Despite delays and near cancellation, NASA’s Dawn spacecraft is now on the launch pad, all ready to begin its mission to two of the largest asteroids in the Solar System. If all goes well, Dawn will blast off as early as September 26th from Cape Canaveral aboard a Boeing Delta II rocket. Next stop, Asteroid Vesta.
The Dawn spacecraft, fixed atop its Boeing Delta II launcher made the 25-km journey from Astrotech Space Operations to Pad-17B at Cape Canaveral on Tuesday. Before it launches on September 26th, engineers will perform a final test to simulate the launch – without rocket fuel, of course.
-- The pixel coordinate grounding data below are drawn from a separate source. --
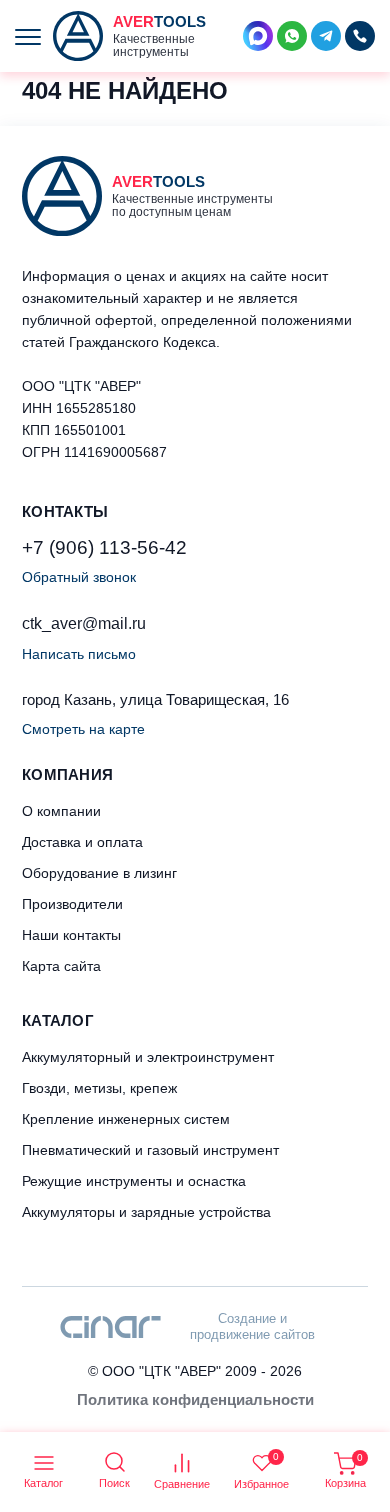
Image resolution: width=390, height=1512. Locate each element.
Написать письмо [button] (79, 654)
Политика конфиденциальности (195, 1399)
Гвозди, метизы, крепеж (99, 1088)
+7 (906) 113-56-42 (104, 547)
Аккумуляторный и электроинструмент (148, 1057)
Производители (72, 904)
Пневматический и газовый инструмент (150, 1150)
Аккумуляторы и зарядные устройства (146, 1212)
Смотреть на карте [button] (83, 729)
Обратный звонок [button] (79, 577)
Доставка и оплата (82, 842)
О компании (61, 811)
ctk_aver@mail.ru (84, 623)
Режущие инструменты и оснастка (134, 1181)
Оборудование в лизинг (99, 873)
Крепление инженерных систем (126, 1119)
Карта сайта (61, 966)
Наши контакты (71, 935)
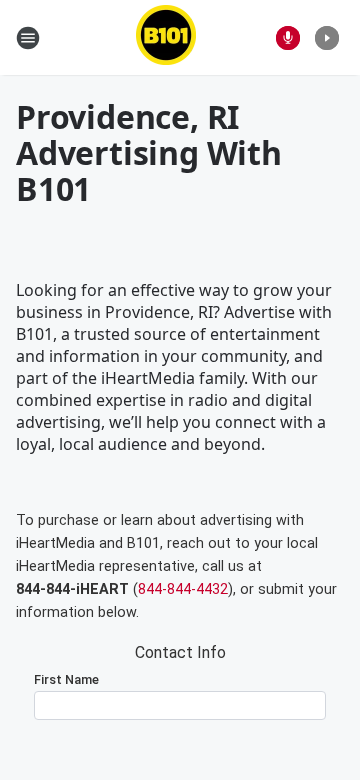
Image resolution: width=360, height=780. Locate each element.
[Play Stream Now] (327, 38)
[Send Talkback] (288, 38)
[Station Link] (166, 37)
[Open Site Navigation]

The September 26th launch window opens up at 7:25 am EDT, and stays open for 29 minutes. A similar window is available on following days until its launch period closes entirely on October 15th. It’s got to launch between those dates to have the right trajectory to complete its mission.
Dawn’s mission is to journey to, and orbit two separate asteroids in the Solar System: Ceres and Vesta. No other spacecraft has ever orbited two bodies after it’s left the Earth. Although they’re both asteroids, the two formed under different conditions in the early Solar System. So this single spacecraft will get able to orbit each in turn and study their chemical makeup and take detailed images of their surface.